Aku lihat Milani dan beberapa duta fakultas angkatan 17 dan 18 sudah datang. Mereka tengah mengobrol.
"Baiklah, kita akan minta kakak-kakak duta angkatan 18 untuk berbagi pengalaman mereka.."
Sementara duta angkatan 18 sharing dengan para duta angkatan 19, aku pun menghampiri Milani.
"Siap-siap. Lo juga harus kasih nasehat buat mereka.."
Milani mengangguk. "Ih males deh gue sendirian, By." Milani memanyunkan bibirnya. Aku menepuk bahunya.
"Biasanya juga lo sendiri."
"Anjir, jahat banget.."
Aku terkekeh.
"Ih itu Kak Haras..." tiba-tiba duta angkatan 19 itu ribut. Aku tersentak kaget. Haras? Aku menoleh ke arah mereka melihat. Benar.

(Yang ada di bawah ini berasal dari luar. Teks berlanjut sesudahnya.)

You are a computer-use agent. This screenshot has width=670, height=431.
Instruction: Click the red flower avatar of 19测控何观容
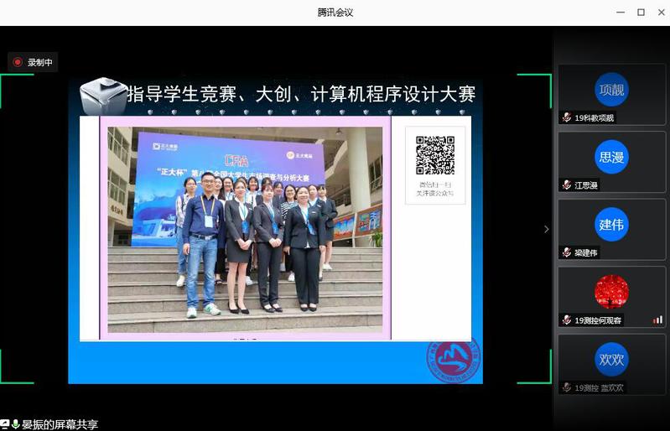tap(611, 292)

Haras sedang melangkah memasuki gedung tempat kami latihan. Ia tidak sendiri. Seperti biasa ia bersama Kayhan.
"Tenang ya adik-adik.." panitia mengambil alih, menenangkan adik-adik itu.
"Kok kaget gitu muka lo?" Kayhan mencibir padaku.
"Aku kira kamu becanda.."
Haras mengacak rambutku disertai sebuah senyuman di bibirnya.
"Kebetulan nih lo udah datang, Har. Ayo Haras, Milani, kasih sepatah dua patah kata sama adik-adik. Kasih semangat..." ujar salah satu panitia. Haras mengangguk. Ia dan Milani kemudian ikut bergabung dengan yang lain bersama adik-adik duta fakultas.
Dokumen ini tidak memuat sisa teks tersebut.